BEGIN
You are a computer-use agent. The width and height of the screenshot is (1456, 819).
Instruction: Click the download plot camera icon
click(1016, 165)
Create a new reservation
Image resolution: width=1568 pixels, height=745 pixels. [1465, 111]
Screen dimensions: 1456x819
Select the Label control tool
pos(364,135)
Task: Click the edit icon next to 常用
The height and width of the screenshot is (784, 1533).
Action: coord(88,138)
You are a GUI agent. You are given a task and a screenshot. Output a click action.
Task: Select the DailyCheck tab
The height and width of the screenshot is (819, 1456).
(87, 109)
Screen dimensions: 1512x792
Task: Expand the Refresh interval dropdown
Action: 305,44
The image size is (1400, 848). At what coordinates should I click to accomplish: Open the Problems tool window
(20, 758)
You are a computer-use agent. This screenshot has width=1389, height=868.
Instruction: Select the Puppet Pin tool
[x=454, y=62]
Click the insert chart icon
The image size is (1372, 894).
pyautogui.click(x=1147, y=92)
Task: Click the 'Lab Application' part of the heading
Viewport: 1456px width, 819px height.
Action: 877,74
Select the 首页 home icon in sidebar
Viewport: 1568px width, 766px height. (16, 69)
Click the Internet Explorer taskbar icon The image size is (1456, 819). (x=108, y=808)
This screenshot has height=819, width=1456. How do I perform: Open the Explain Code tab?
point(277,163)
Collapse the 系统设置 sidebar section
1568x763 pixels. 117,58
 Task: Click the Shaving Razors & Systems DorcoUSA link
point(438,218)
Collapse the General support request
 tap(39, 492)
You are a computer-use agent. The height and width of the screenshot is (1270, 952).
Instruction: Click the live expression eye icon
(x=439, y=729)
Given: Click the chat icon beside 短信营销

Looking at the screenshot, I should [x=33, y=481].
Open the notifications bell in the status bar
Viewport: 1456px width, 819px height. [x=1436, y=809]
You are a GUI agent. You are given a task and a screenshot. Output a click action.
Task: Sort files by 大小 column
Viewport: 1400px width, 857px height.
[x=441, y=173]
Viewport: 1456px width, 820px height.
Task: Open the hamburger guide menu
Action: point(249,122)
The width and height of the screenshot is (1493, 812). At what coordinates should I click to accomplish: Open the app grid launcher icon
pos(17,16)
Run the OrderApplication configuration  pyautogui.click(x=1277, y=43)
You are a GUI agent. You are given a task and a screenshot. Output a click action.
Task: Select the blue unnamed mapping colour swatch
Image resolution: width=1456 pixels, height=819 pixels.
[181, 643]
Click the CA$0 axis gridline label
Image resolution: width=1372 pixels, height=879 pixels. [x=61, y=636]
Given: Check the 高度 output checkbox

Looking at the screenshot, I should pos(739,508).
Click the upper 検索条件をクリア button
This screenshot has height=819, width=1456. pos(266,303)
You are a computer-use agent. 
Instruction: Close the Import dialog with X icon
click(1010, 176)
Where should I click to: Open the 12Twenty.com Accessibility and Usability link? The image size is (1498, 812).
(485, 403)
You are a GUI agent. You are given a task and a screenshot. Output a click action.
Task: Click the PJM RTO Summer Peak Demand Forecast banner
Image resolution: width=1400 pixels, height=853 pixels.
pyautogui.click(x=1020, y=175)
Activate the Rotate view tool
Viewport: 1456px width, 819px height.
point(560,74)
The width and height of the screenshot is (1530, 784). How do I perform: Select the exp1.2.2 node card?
END
◆ WORK INSTRUCTION
Would you copy out exactly the lines above that start at the one containing "Instruction: Click the live" and end at the one containing "Task: Sort files by 大小 column", inclusive?

◆ THE ANSWER
Instruction: Click the live expression eye icon
(x=439, y=729)
Given: Click the chat icon beside 短信营销

Looking at the screenshot, I should [x=33, y=481].
Open the notifications bell in the status bar
Viewport: 1456px width, 819px height. [x=1436, y=809]
You are a GUI agent. You are given a task and a screenshot. Output a click action.
Task: Sort files by 大小 column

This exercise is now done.